Summary

A metabolism trial was conducted in finishing heifers to determine if allantoin in spot urine samples could be a predictor of microbial CP (MCP) supply. When corn bran replaced high moisture corn, ruminal pH was higher and microbial efficiency and flow were greater. Estimated microbial efficiency and flow were not different for SBM compared to urea as a source of degradable protein. Daily variation in intake was reflected in MCP estimates. Within day variation for MCP estimates was consistent and small. Estimates of MCP from allantoin in spot urine samples followed NRC estimates. Results demonstrate that allantoin is an effective predictor of MCP flow.

Introduction

Purines are one of the building blocks used in the synthesis of DNA and RNA. Feed purines are essentially totally degraded in the rumen leaving only purines of microbial origin for passage to the duodenum. Therefore, purines have commonly been used to estimate microbial crude protein (MCP) flow in studies assessing protein status of beef cattle. However, this requires duodenal fistulation resulting in laborious experiments with few cattle. Urinary allantoin is derived from the breakdown of purines. Recent research (2001 Nebraska Beef Report, pp. 115-116) has shown a strong linear relationship between allantoin excretion and purine flow to the duodenum. Previous research analyzed urine samples from total daily collections. This technique is noninvasive but is still laborious and limits cattle numbers because it requires total collection. Creatinine may be used as a marker of urine volume because it is excreted at a constant rate relative to body weight. Using creatinine, spot sampling of urine could be used in a larger number of cattle in typical production settings. Our primary objective was to feed diets that would create differences in MCP supply and determine if allantoin to creatinine ratios in spot urine samples could predict these differences.

Procedure

Six ruminally cannulated crossbred yearling heifers (1311 ± 103 lb BW) were used in a 3 x 6 Latin rectangle. Each of three periods consisted of 9 day for adaptation to diet and 5 day for collection. Base diets (Table 1) were a high-moisture corn (HMC) diet and a diet with corn bran (BRAN) replacing 20% (DM basis) HMC. Urea was added to base diets at 0.9% of diet DM. Addition of corn bran provided a highly digestible fiber source that was expected to increase ruminal pH and subsequently increase microbial efficiency and flow. The BRAN diet also was fed with 7.8% soybean meal (SBM) (DM basis) replacing HMC. The levels of urea and SBM were calculated to provide equal amounts of degrable intake protein (DIP). The SBM diet was included to provide microbes a source of true protein and amino acids that was not available when using urea as the supplemental DIP source. The hypothesis was that true protein and amino acids would increase microbial efficiency resulting in increased MCP flow. Heifers were fed for ad libitum intake once daily at 0900. Chromic oxide was used as an indigestible marker to calculate total-tract digestion and was administered through the ruminal cannula twice daily at 0800 and 1700. Feed intake and ruminal pH were monitored continuously with feed weight and ruminal pH recorded every minute during the 5 day collection period.
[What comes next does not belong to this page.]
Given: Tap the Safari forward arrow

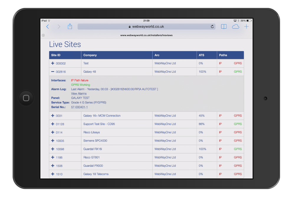Looking at the screenshot, I should [x=59, y=27].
Spot urine and fecal grab samples were obtained on each collection day at 0800, 1100, 1400, and 1700. The molar ratio of allantoin to creatinine was calculated for each urine sample. We assumed daily urinary creatinine output was equal to 16.4 mg/lb BW. To calculate daily allantoin output (moles/day), the allantoin to creatinine ratio was multiplied by assumed daily creatinine output. Estimated MCP flow was calculated from daily allantoin output according to equations outlined previously (2002 Nebraska Beef Report, pp. 66-68). Estimates of microbial efficiency (g/lb DM) were calculated by dividing estimated MCP supply by digestible DMI.

Data were analyzed as repeated measures using the Mixed procedure of SAS. For intake and ruminal pH analyses, collection day represented repeated observations. For urine data analyses, collection day and time of collection were the repeated observations. To determine the effect of corn bran addition, a contrast was used to compare the HMC diet to both of the corn bran containing diets. To determine the effect of supplemental DIP source, a contrast was used to compare the BRAN and SBM diets. Additionally, linear and quadratic effects of time and day were tested with orthogonal contrasts. The REG procedure of SAS was used to compare MCP estimates from urinary allantoin to estimates from Level 1 of the NRC (1996) model.

Results

Ruminal pH below 5.6 is generally used to define subacute acidosis. Results of the current trial indicate the presence of subacute acidosis. Heifers consuming the HMC diet had an average ruminal pH of 5.44 (Table 2). Additionally, those heifers spent almost 15 hours of each 24-hour collection below a pH of 5.6 (Table 2). Intakes were variable and treatment and collection day interacted (P<0.01) with DMI increasing linearly (P<0.01) for the BRAN diet (Figure 1). This may be an indication that the adaptation period was not long enough. The significance of differences in DMI for HMC compared to corn bran containing diets increased toward the end of the collection period (day 3, P=0.09; day 4, P=0.08; day 5, P=0.04).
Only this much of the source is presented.